* [Problem details]: In the material below, edit everything from the line that contains "The height and" down to the line that contains "[1256, 187]" by replacing "text area" with "input field" and changing nothing else. Give back only those lines, leaving out the pictures.

* [Stored records]:

* Start *

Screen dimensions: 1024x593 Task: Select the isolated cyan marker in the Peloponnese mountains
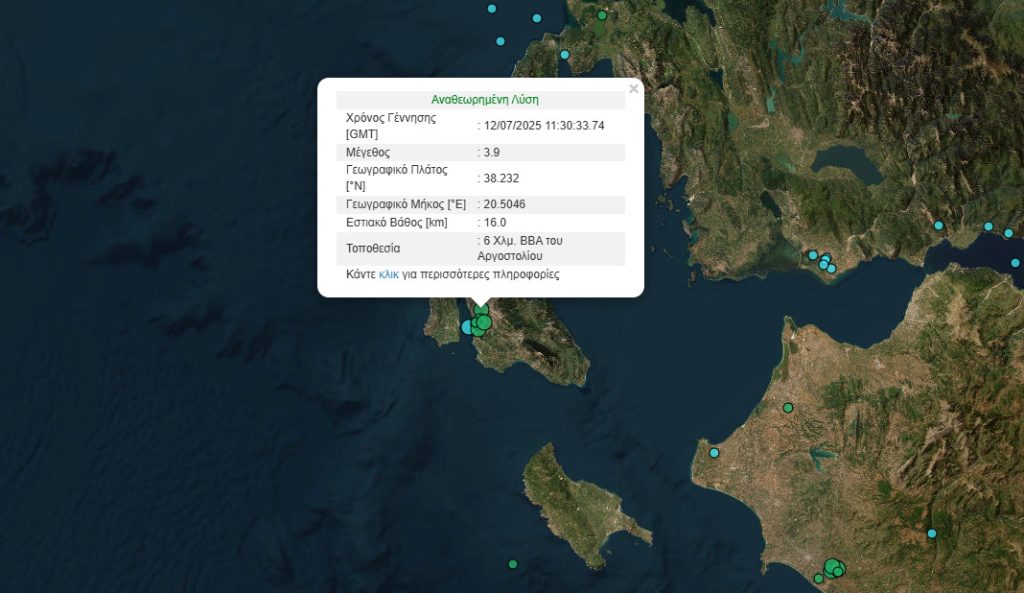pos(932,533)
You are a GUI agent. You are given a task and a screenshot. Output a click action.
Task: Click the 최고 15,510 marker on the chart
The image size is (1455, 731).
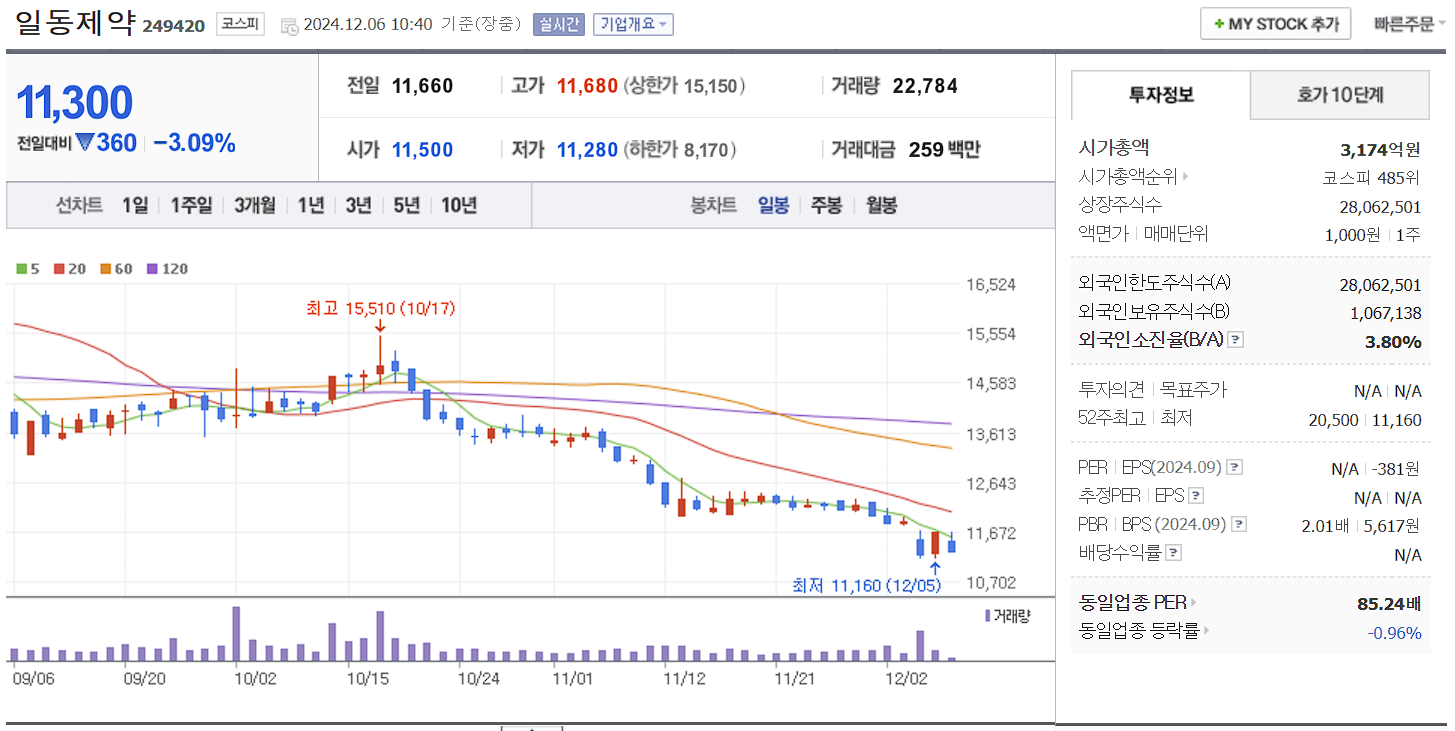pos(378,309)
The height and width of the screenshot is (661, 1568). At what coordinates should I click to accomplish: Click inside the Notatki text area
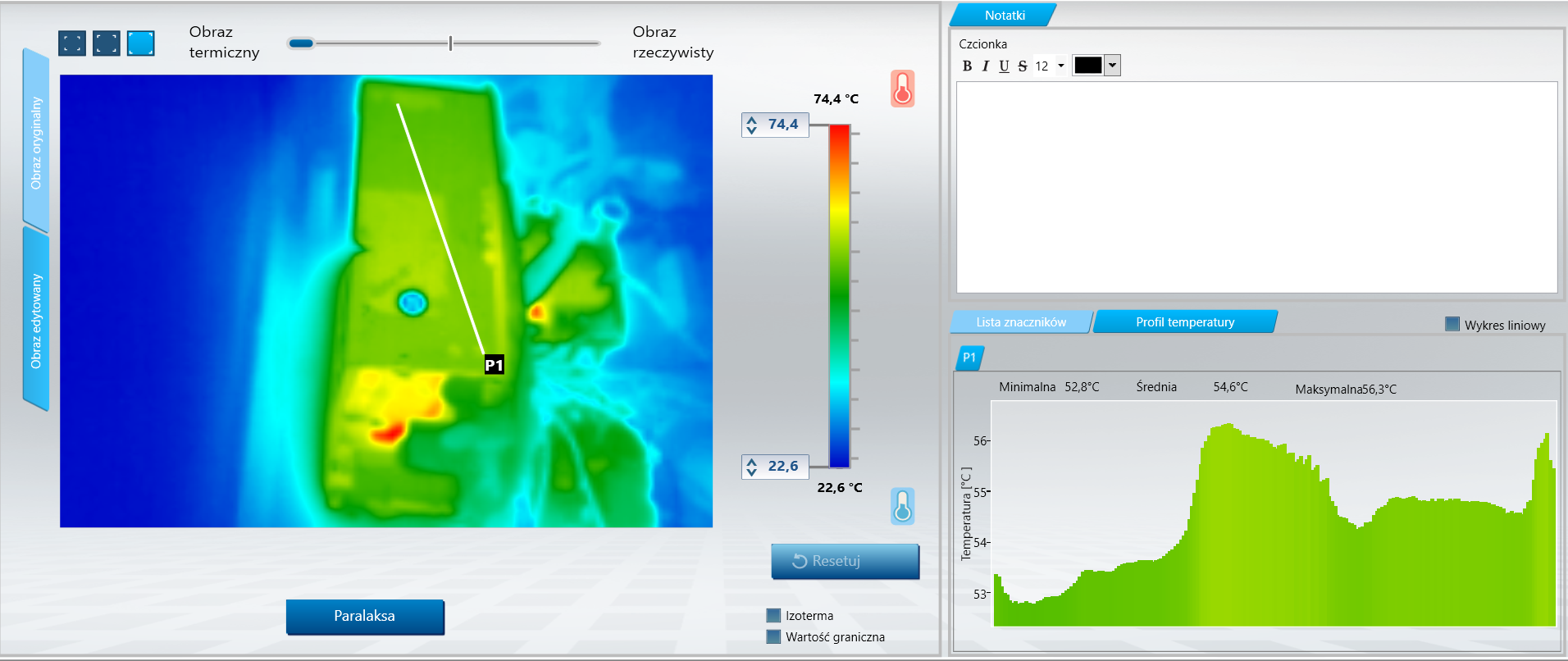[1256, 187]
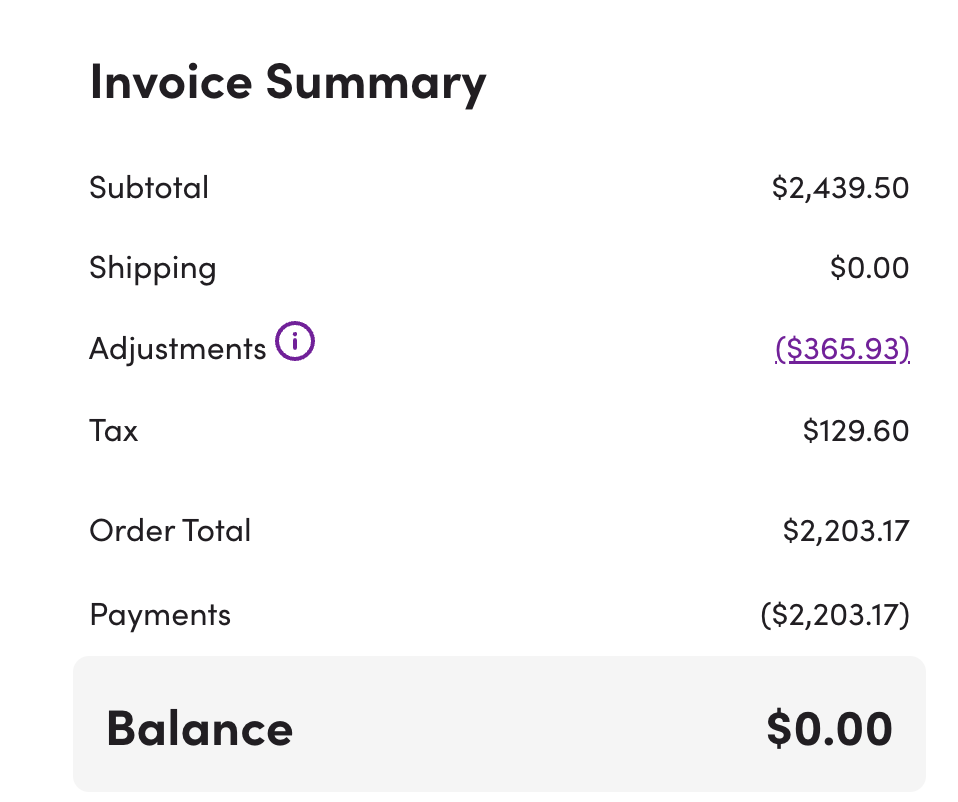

* End *
* Start *

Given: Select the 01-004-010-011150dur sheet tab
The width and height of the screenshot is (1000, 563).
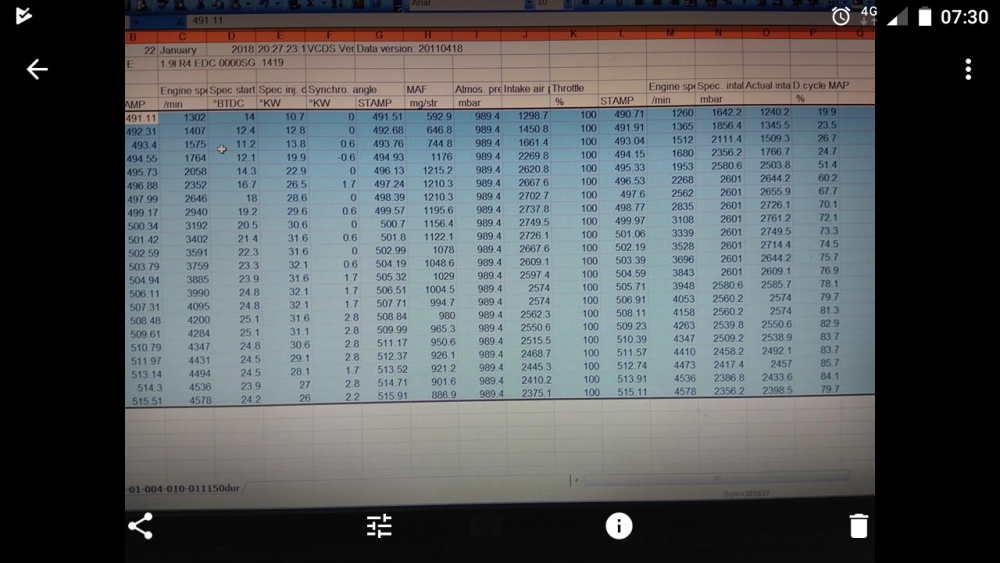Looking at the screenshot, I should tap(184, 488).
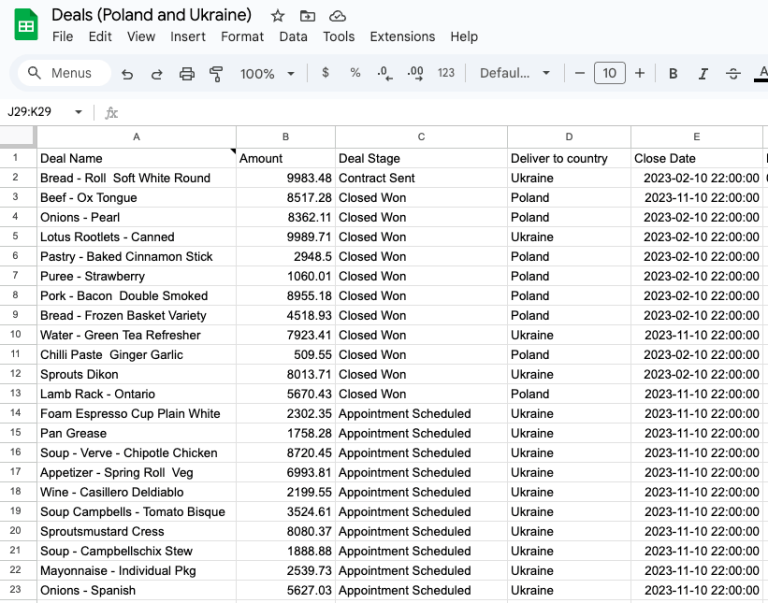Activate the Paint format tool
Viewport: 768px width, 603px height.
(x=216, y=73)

* End *
* Start *

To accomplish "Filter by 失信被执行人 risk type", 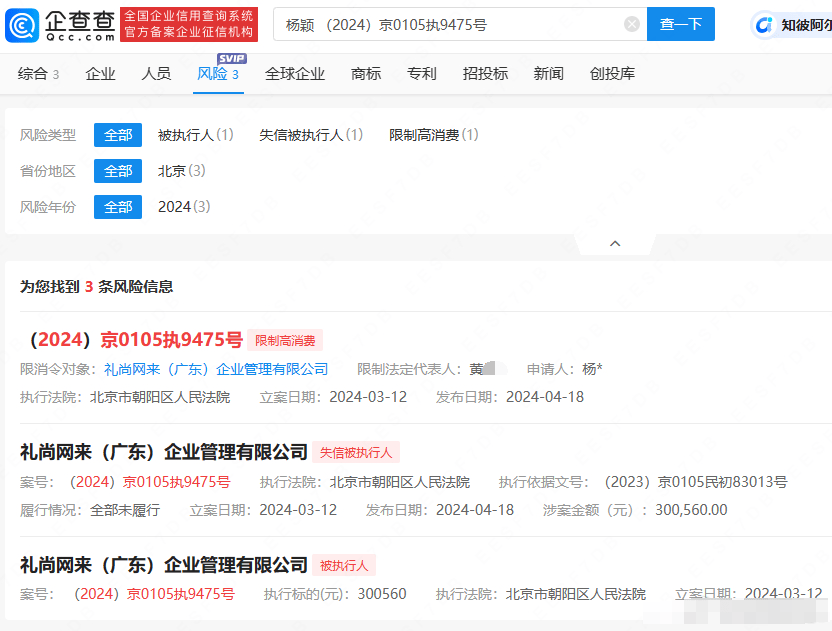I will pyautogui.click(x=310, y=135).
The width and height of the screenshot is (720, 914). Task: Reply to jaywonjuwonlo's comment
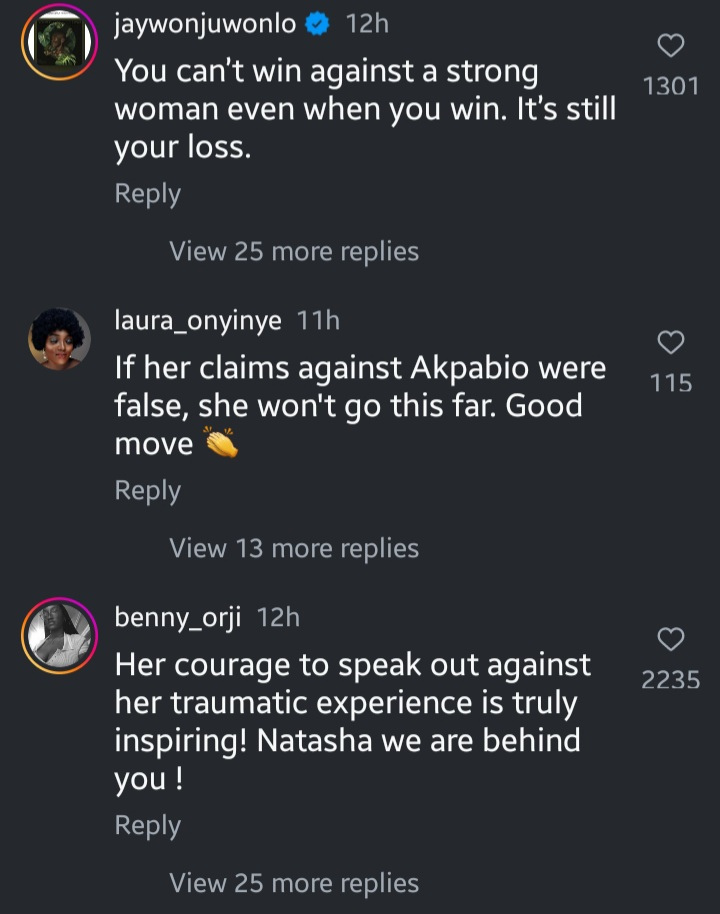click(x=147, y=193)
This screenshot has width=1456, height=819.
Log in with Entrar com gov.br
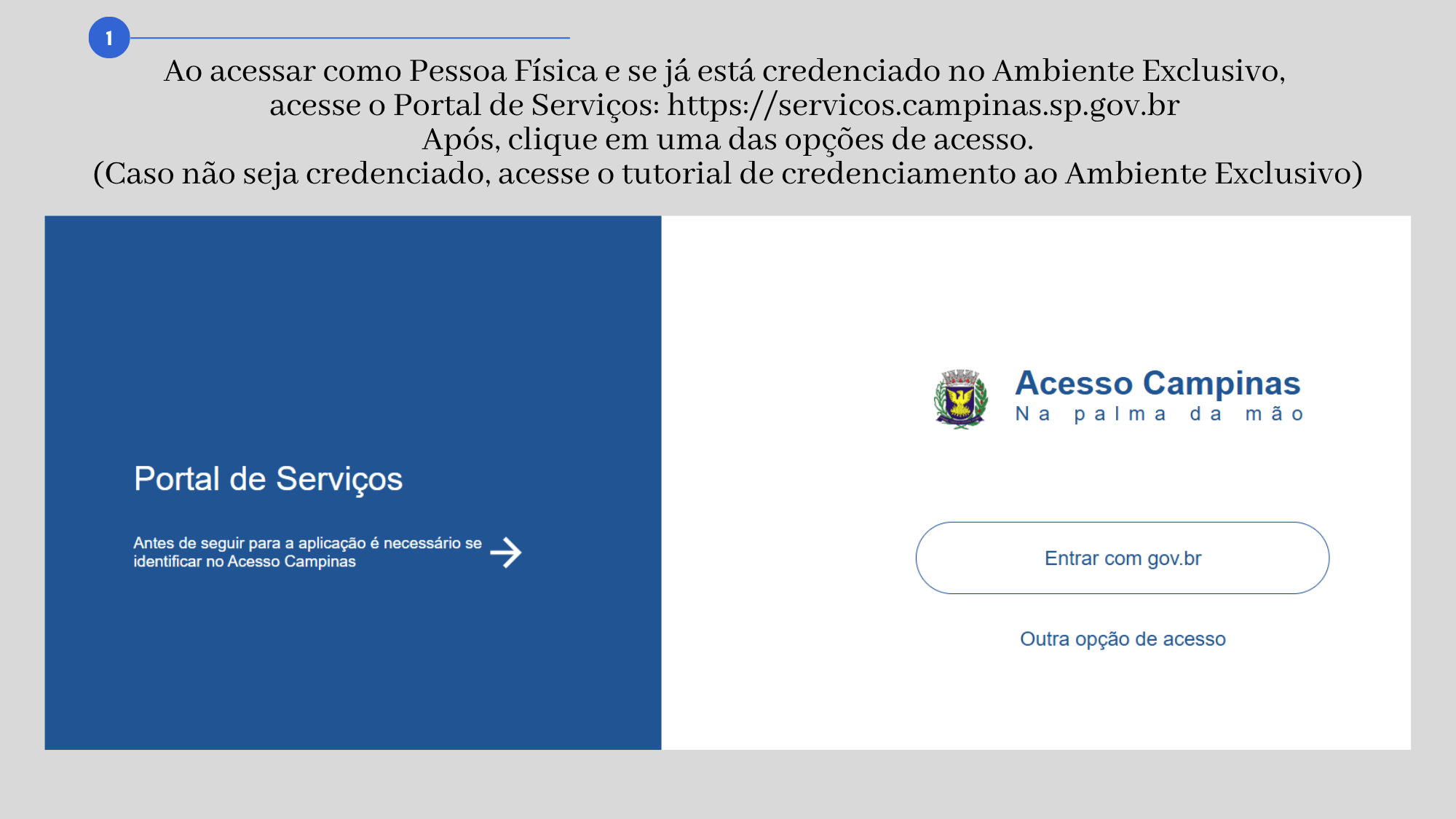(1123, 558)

* End *

* [Answer below]:
The height and width of the screenshot is (661, 1568). At what coordinates should I click to accomplish: Click inside the Notatki input field
[1256, 187]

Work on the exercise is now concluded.